After completing this lesson, you’ll be able to:
Parallel processing can improve performance on high-end machines by running multiple actions simultaneously as separate processes. A system architecture of multiple processors with multiple cores is helpful because the system can assign each process to a different core. With multiple processes running on multiple cores, the entire translation can run quicker than on a single core.
Parallel processing in FME covers only a specific subsection of the workspace. You control where parallel processing occurs through custom transformers, a natural method of subdividing a large translation.
Parallel processing runs on features grouped by attribute values, similar to Group-Based transformers. Custom transformers using parallel processing assign each group to a separate process.
You can use multiple engines on FME Flow to process multiple workspaces in parallel. For more information, see Job Orchestration with Automations or Getting Started with the Split-Merge Block.
Each custom transformer has a set of parameters - located in the Navigator window - that relates explicitly to parallel processing. Here, you can determine the level of parallel processing and the Group By attribute that defines the parallel processing groups:
The parameter that controls parallel processing allows different levels of effort to be applied. Each level specifies the number of processes to run simultaneously relative to the number of cores available:
Parameter | Processes | 2 Cores | 4 Cores | 8 Cores |
---|---|---|---|---|
No parallelism | 1 Process | 1 Process | 1 Process | 1 Process |
Minimal | Cores / 2 | 1 Process | 2 Processes | 4 Process |
Moderate | Cores x 1 | 2 Processes | 4 Processes | 8 Process |
Aggressive | Cores x 1.5 | 3 Processes | 6 Processes | 12 Process |
Extreme | Cores x 2 | 4 Processes | 8 Processes | 16 Process |
As mentioned above, minimal parallelism results in two simultaneous FME processes on a quad-core machine. Extreme parallelism would result in eight (assuming the workspace has eight tasks to process simultaneously).
There is also a hard cap:
Process Cap | 2 Cores | 4 Cores | 8 Cores |
---|---|---|---|
16 processes | Maximum 4 processes | Max 8 processes | Max 16 processes |
These numbers - we should note - are the maximum number of processes at any one time. It’s possible to divide data into more groups and process them separately, but they won’t coincide. For example, given a quad-core machine, moderate processing, and 20 groups of features, there will be a total of 20 processes, but only four will run at any one time. When one of the four finishes, a new one is started.
The Parallel Process By parameter requires the author to select an attribute, and - as already covered - selecting attributes for a custom transformer parameter requires some consideration.

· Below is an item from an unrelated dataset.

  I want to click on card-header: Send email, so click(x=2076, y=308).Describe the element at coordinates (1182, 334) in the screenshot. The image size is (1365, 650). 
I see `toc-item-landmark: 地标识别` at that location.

In particular, you cannot simply pick an attribute to use for this parameter’s value:
Instead, you can publish this parameter (and one for Complete Groups mode) to make them available as one of the custom transformer parameters:
Parallel processing is most effective in two specific scenarios. The first scenario involves a small number of groups, each with a large amount of processing. Parallel processing is less effective when there are many small groups. The second scenario involves many small tasks that the workspace is offloading elsewhere. For example, when the workspace passes features to a web service HTTPCaller transformer, it’s most efficient to have FME fire off as many requests as it can as quickly as possible.
The keys to parallel processing are designing a custom transformer as a standalone subsection and defining the processing groups.
The custom transformer splits features into groups, processes each as a separate action, and then combines them back into a single group on exit.
It’s essential to be aware that features in different groups cannot be related because each group is processed independently. If features are related and their results depend on each other, they must be in the same group.
The easiest way to think of this is that the custom transformer is a Group-Based transformer. Because it is a wrapper for all the individual FME transformers in the definition, it allows them to operate in groups, even if they are Feature-Based.
Learn more about Group-Based and Feature-Based transformers.
Sometimes, the incoming data is unrelated and must be split into arbitrary groups for processing. In these cases, where there is no identifier to define groups, one can be created manually by generating attributes with the ModuloCounter or RandomNumberGenerator transformers.
For example, the author of the workspace below has many address features from which to create labels. To speed up the process, they activate parallel processing:
They could group by PostalCode
, but chose not to because all addresses fall inside only one of two postal codes. Therefore, they created an artificial group using ModuloCounter. Note that the Group By parameter in the custom transformer is set to the _modulo_count
attribute.
In such a scenario, it is best to create only one group per intended FME process. For example, a maximum of eight processes are permitted on a quad-core (four-core) computer with Extreme parallel processing. Therefore, as shown here, the optimum number of groups to use is also eight.